- [Brief]
Every record that follows must be set down word for word.

- [Input data]
___
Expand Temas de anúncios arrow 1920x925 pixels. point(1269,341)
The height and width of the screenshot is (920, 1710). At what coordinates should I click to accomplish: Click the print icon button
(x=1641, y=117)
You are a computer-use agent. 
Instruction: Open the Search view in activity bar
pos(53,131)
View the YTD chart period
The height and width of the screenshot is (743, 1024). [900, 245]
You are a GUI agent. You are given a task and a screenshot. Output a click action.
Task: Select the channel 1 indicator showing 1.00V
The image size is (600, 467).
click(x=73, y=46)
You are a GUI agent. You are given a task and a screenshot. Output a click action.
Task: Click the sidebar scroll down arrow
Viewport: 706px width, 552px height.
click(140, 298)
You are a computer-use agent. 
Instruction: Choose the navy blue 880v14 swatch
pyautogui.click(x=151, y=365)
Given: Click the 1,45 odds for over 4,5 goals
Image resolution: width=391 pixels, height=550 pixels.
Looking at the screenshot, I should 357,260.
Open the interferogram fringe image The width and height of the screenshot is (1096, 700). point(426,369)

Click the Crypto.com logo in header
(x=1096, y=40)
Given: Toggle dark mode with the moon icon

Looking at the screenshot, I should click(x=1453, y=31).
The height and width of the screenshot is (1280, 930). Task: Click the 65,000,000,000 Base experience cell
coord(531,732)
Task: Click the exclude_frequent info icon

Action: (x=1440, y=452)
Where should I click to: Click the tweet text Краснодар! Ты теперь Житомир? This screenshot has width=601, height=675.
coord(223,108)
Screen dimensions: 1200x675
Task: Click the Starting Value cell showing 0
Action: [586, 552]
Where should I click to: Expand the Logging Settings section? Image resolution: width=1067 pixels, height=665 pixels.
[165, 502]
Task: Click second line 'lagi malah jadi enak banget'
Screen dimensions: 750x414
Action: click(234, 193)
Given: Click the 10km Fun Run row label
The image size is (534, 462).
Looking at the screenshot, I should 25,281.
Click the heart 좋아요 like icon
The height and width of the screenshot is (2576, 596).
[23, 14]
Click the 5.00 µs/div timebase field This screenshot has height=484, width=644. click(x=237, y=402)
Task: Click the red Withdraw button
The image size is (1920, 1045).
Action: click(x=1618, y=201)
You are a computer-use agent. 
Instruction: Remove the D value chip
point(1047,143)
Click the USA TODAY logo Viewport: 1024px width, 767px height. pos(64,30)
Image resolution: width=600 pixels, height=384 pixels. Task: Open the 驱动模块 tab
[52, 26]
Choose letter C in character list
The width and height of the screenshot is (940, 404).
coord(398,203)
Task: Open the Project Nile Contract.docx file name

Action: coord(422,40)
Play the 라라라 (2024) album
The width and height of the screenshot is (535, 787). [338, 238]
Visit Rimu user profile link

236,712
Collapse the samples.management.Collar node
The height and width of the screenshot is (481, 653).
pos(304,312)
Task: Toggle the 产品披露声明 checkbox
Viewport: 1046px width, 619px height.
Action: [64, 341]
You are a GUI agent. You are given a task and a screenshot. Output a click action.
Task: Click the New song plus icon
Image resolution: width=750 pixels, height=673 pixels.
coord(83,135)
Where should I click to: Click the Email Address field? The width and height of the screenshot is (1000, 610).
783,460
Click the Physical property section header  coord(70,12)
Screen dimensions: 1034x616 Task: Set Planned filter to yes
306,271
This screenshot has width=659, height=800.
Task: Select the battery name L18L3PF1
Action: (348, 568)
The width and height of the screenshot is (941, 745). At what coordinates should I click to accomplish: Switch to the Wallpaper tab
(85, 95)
___
- [Answer for this exercise]
Expand Temas de anúncios arrow 1920x925 pixels. point(1269,341)
The height and width of the screenshot is (920, 1710). At what coordinates should I click to accomplish: Click the print icon button
(x=1641, y=117)
You are a computer-use agent. 
Instruction: Open the Search view in activity bar
pos(53,131)
View the YTD chart period
The height and width of the screenshot is (743, 1024). [900, 245]
You are a GUI agent. You are given a task and a screenshot. Output a click action.
Task: Select the channel 1 indicator showing 1.00V
The image size is (600, 467).
click(x=73, y=46)
You are a GUI agent. You are given a task and a screenshot. Output a click action.
Task: Click the sidebar scroll down arrow
Viewport: 706px width, 552px height.
click(140, 298)
You are a computer-use agent. 
Instruction: Choose the navy blue 880v14 swatch
pyautogui.click(x=151, y=365)
Given: Click the 1,45 odds for over 4,5 goals
Image resolution: width=391 pixels, height=550 pixels.
Looking at the screenshot, I should 357,260.
Open the interferogram fringe image The width and height of the screenshot is (1096, 700). point(426,369)

Click the Crypto.com logo in header
(x=1096, y=40)
Given: Toggle dark mode with the moon icon

Looking at the screenshot, I should click(x=1453, y=31).
The height and width of the screenshot is (1280, 930). Task: Click the 65,000,000,000 Base experience cell
coord(531,732)
Task: Click the exclude_frequent info icon

Action: (x=1440, y=452)
Where should I click to: Click the tweet text Краснодар! Ты теперь Житомир? This screenshot has width=601, height=675.
coord(223,108)
Screen dimensions: 1200x675
Task: Click the Starting Value cell showing 0
Action: [586, 552]
Where should I click to: Expand the Logging Settings section? Image resolution: width=1067 pixels, height=665 pixels.
[165, 502]
Task: Click second line 'lagi malah jadi enak banget'
Screen dimensions: 750x414
Action: click(234, 193)
Given: Click the 10km Fun Run row label
The image size is (534, 462).
Looking at the screenshot, I should 25,281.
Click the heart 좋아요 like icon
The height and width of the screenshot is (2576, 596).
[23, 14]
Click the 5.00 µs/div timebase field This screenshot has height=484, width=644. click(x=237, y=402)
Task: Click the red Withdraw button
The image size is (1920, 1045).
Action: click(x=1618, y=201)
You are a computer-use agent. 
Instruction: Remove the D value chip
point(1047,143)
Click the USA TODAY logo Viewport: 1024px width, 767px height. pos(64,30)
Image resolution: width=600 pixels, height=384 pixels. Task: Open the 驱动模块 tab
[52, 26]
Choose letter C in character list
The width and height of the screenshot is (940, 404).
coord(398,203)
Task: Open the Project Nile Contract.docx file name

Action: coord(422,40)
Play the 라라라 (2024) album
The width and height of the screenshot is (535, 787). [338, 238]
Visit Rimu user profile link

236,712
Collapse the samples.management.Collar node
The height and width of the screenshot is (481, 653).
pos(304,312)
Task: Toggle the 产品披露声明 checkbox
Viewport: 1046px width, 619px height.
Action: [64, 341]
You are a GUI agent. You are given a task and a screenshot. Output a click action.
Task: Click the New song plus icon
Image resolution: width=750 pixels, height=673 pixels.
coord(83,135)
Where should I click to: Click the Email Address field? The width and height of the screenshot is (1000, 610).
783,460
Click the Physical property section header  coord(70,12)
Screen dimensions: 1034x616 Task: Set Planned filter to yes
306,271
This screenshot has width=659, height=800.
Task: Select the battery name L18L3PF1
Action: (348, 568)
The width and height of the screenshot is (941, 745). At what coordinates should I click to accomplish: Switch to the Wallpaper tab
(85, 95)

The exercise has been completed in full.